_RECORDS SUPPLIED:_
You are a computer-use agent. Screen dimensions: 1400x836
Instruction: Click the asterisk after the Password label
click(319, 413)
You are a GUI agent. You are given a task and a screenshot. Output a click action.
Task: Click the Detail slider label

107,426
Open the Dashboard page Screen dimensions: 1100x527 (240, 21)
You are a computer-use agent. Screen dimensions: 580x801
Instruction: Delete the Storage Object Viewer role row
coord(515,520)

...

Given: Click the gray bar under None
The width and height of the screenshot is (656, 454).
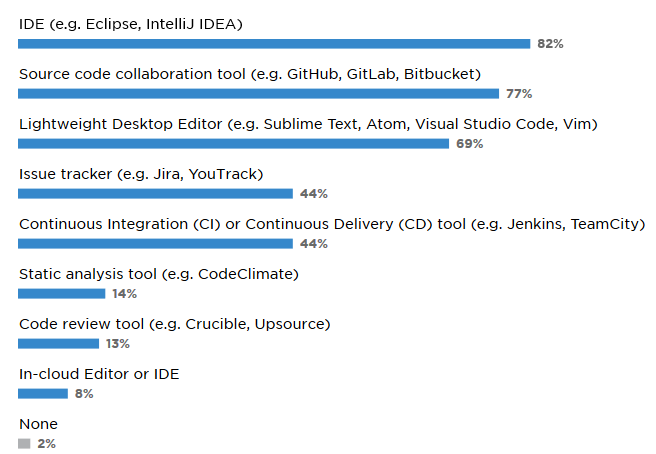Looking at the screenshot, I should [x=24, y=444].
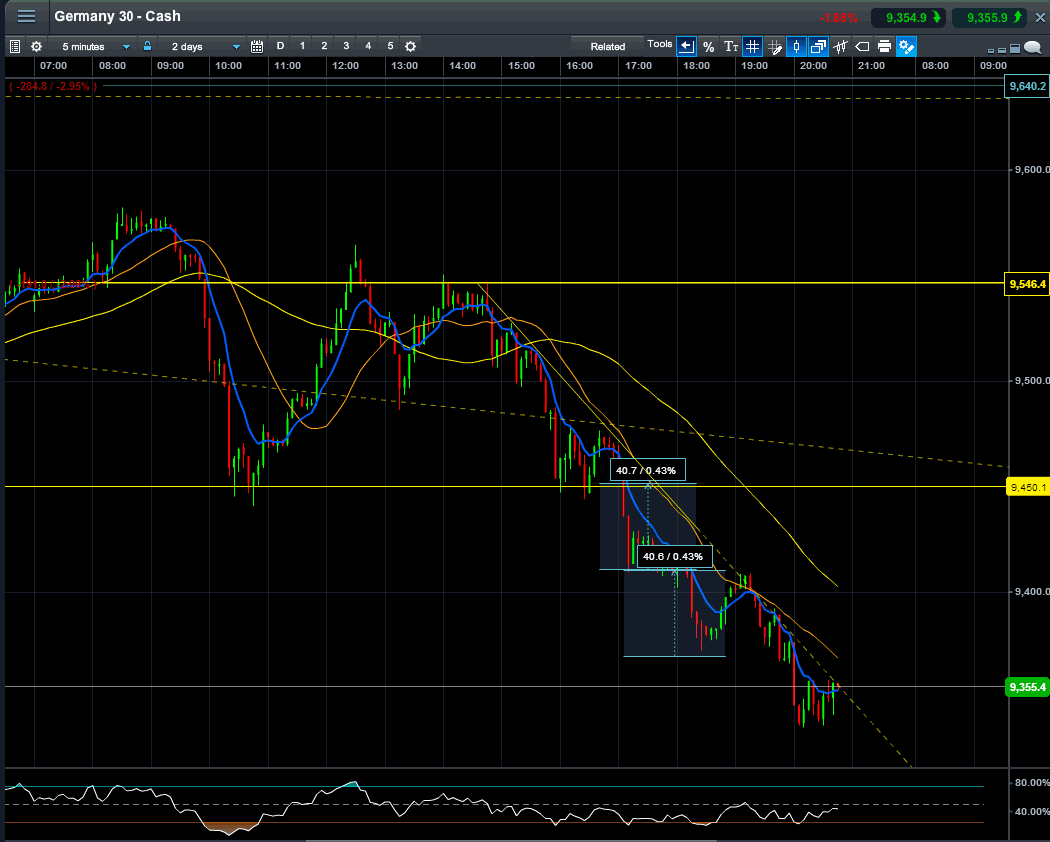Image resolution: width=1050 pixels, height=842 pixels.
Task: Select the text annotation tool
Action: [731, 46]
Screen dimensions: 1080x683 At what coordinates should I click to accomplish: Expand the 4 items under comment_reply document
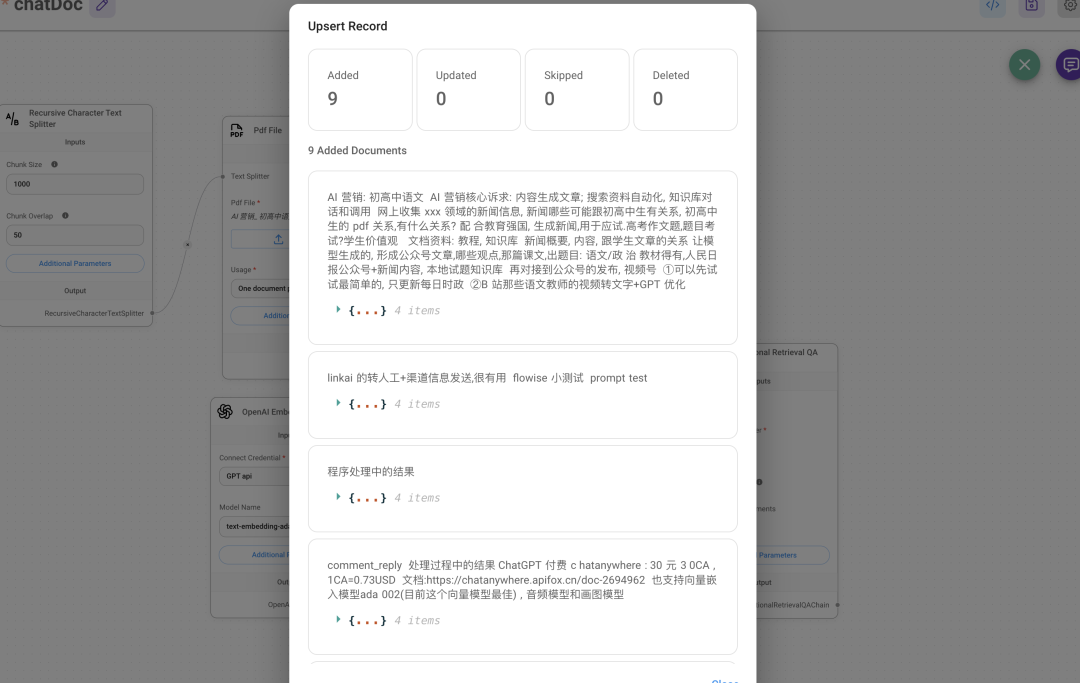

...

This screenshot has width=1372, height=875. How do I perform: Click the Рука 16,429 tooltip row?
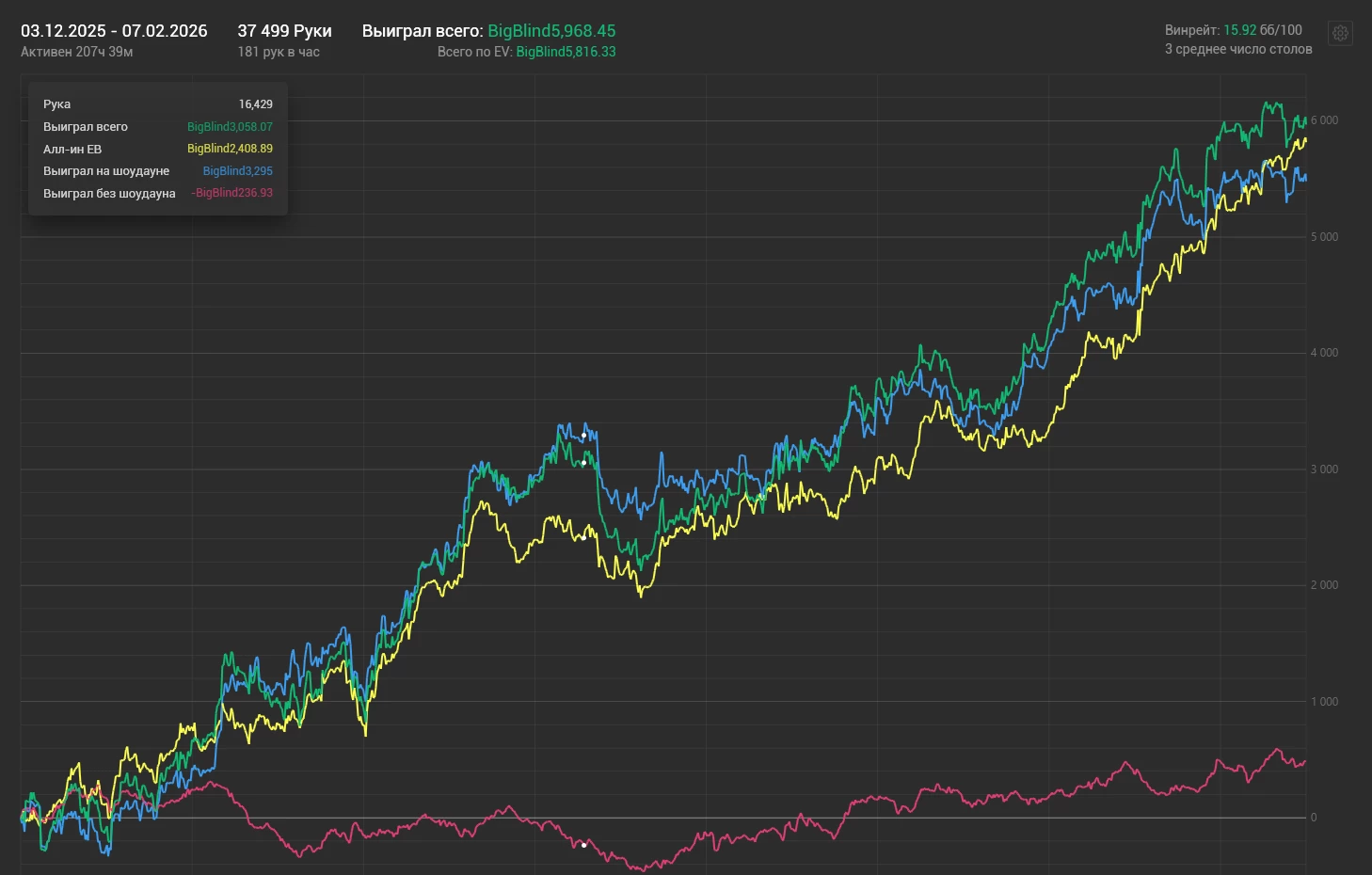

_TASK ITEM:_ Retype exactly, and only, the lines above from the one where "You are a computer-use agent. Screen dimensions: 1400x836" occurs up to and including the one where "You are a computer-use agent. Screen dimensions: 580x801" occurs.

_RESPONSE BOX:_
You are a computer-use agent. Screen dimensions: 1400x836
Instruction: Click the asterisk after the Password label
click(319, 413)
You are a GUI agent. You are given a task and a screenshot. Output a click action.
Task: Click the Detail slider label

107,426
Open the Dashboard page Screen dimensions: 1100x527 (240, 21)
You are a computer-use agent. Screen dimensions: 580x801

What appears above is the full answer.